Source data:
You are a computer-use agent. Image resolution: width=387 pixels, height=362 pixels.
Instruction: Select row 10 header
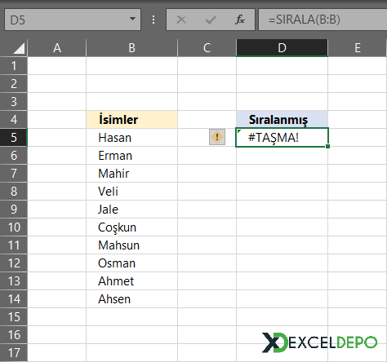[x=14, y=227]
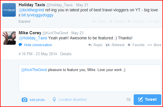Post reply with the Tweet button
The height and width of the screenshot is (107, 163).
pos(147,100)
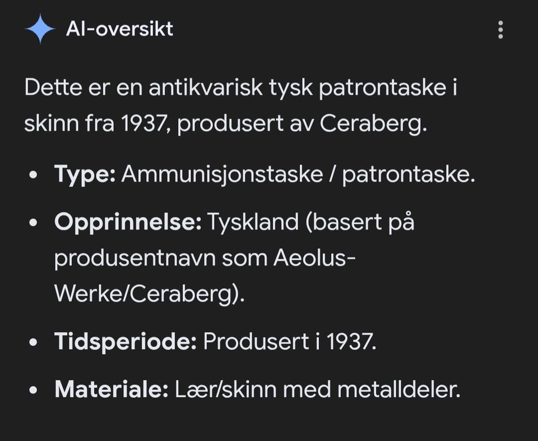Click the bold Type: label
The image size is (538, 441).
tap(85, 175)
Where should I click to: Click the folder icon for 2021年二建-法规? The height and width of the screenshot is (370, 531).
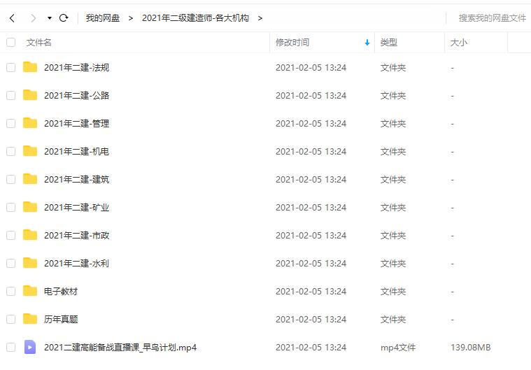pyautogui.click(x=29, y=67)
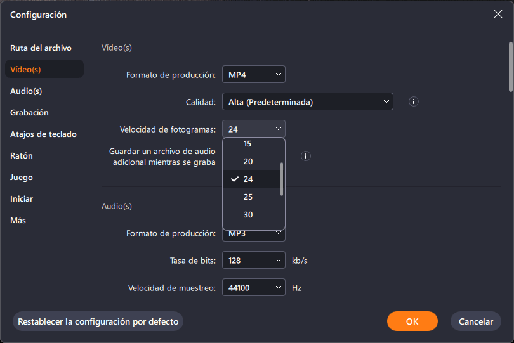Open the Atajos de teclado section

[44, 134]
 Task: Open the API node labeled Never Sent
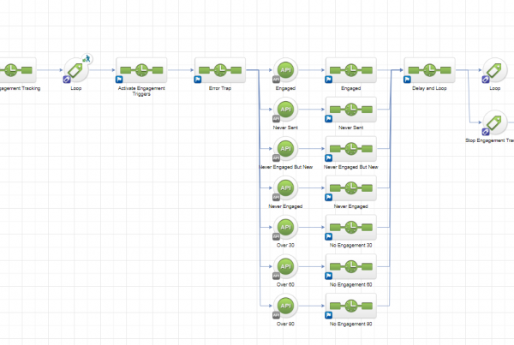coord(286,110)
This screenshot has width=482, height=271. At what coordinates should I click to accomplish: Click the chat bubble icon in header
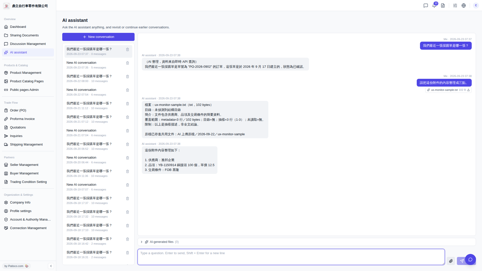tap(426, 6)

Work instructions:
Here the job is to print all the data exactly, skipping any image.

Result of this exercise:
You are a computer-use agent. Image resolution: width=387 pixels, height=362 pixels.
Instruction: Select row 10 header
[x=14, y=227]
Post reply with the Tweet button
The height and width of the screenshot is (107, 163).
pos(147,100)
Click the bold Type: label
The image size is (538, 441).
tap(85, 175)
Where should I click to: Click the folder icon for 2021年二建-法规? The height and width of the screenshot is (370, 531).
pyautogui.click(x=29, y=67)
Open the Atajos de teclado section

[44, 134]
 Task: Open the API node labeled Never Sent
coord(286,110)
This screenshot has width=482, height=271. At what coordinates should I click to accomplish: Click the chat bubble icon in header
tap(426, 6)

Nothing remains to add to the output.